UK charities cautious over alternative assets

An increase in awareness about alternative investments could lead to improved allocations to hedge and private equity funds from UK charities, according to a new report.

( British charities remain cautious about investing in hedge and private equity funds but appear to be intrigued by the asset class, according to a survey published by JP Morgan Fleming, the private bank's investment arm.

The bank surveyed 134 UK charities, which represents £13.9bn in assets ($22.23bn).

About half of the interviewed charities said they felt poorly informed about investing in hedge funds and private equity, although the survey shows a growing interest in the asset classes.

Only four per cent of the charities surveyed invest in hedge funds, although that could change, as eight per cent said they would consider investing in the asset class in the near future, according to the survey. Likewise, three per cent of the charities invest in funds of hedge funds, and twelve per cent would consider investing in them. The survey also shows that 13 per cent of charities invest in private equity, while five per cent of the surveyed organisations would consider investing in it.
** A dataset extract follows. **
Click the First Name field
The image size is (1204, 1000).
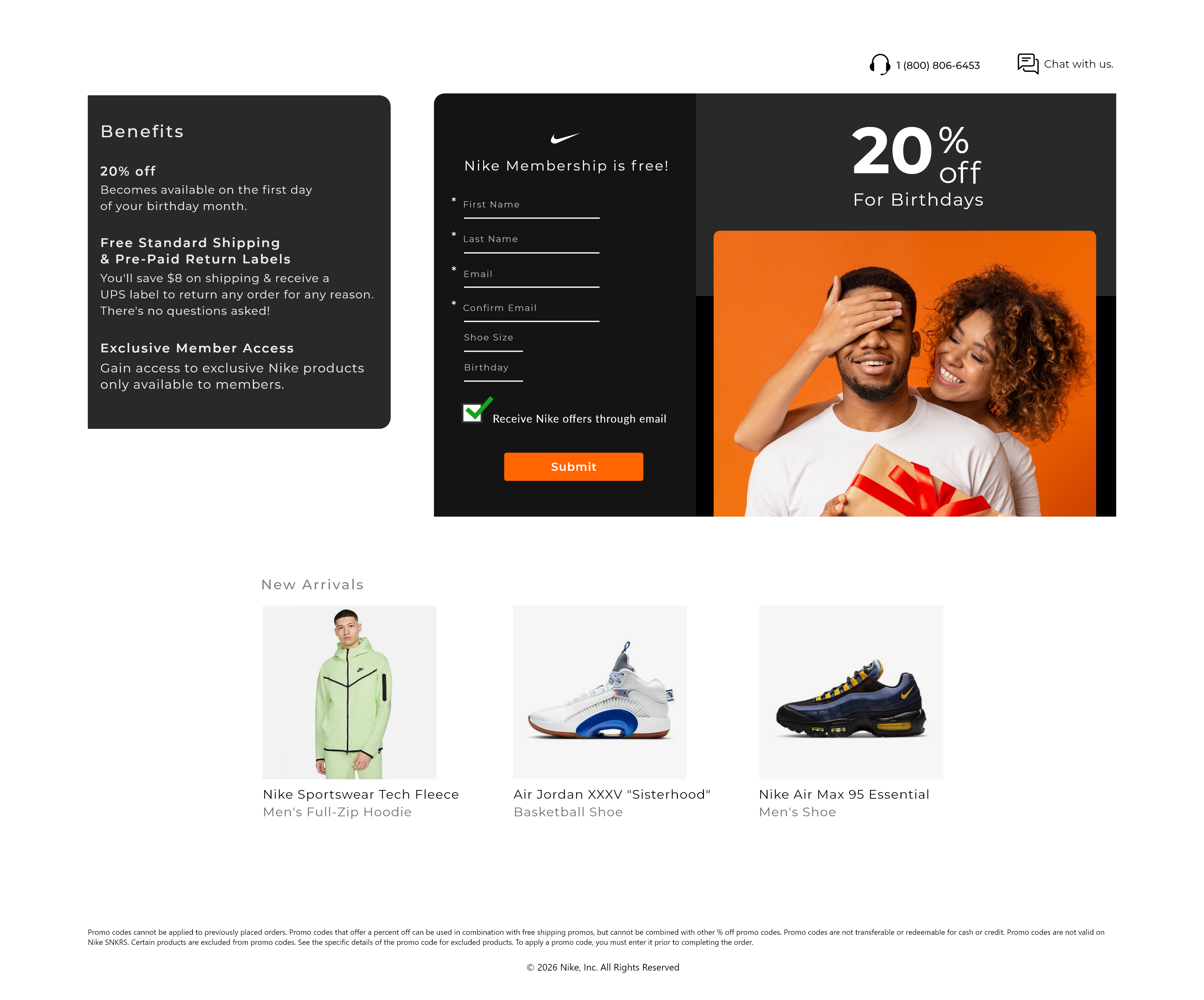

About one in five charities have increased their allocation to alternative investments in response to volatile equity markets, according to the survey.
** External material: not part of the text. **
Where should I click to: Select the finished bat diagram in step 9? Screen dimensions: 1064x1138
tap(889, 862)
In response to the decline and volatility in equity markets over the last three years, half of the charities have reduced their equity allocations and either increased their exposure to bonds or cash, and 22 per cent of them have increased their allocation to alternative investments, including hedge funds and private equity, according to the survey. About 93 per cent of the surveyed charities have exposure to UK equities, according to the survey. 

“Pressure on income has been a real issue for most charities over the last five years,” James Saunders Watson, head of charities for JP Morgan Fleming Asset Management, said in a press release. “However, a growing interest in alternative investment strategies and a movement towards pooled funds is very encouraging and should help charities to manage their risk return strategies whilst keeping costs down – particularly in these difficult market conditions.”

The Charity Commission for England and Wales, the organisation that regulates charities, recently issued new guidance, saying charities may invest in hedge funds.

“Investment in hedge funds may be 'suitable' for a charity, but it is likely that it would only be so as a small part of a well-diversified investment portfolio,” the documents stated.

The Commission warned charities about risk involved with investing in hedge funds, however, and said that charities investing in hedge funds and private equity may not qualify for tax relief, according to the report.

“The tax treatment of investment in, and returns from, hedge funds can depend on the precise details of the fund and the interest in it. In particular, the investment and return may not come within the tax exemptions provided for charities,” according to the report.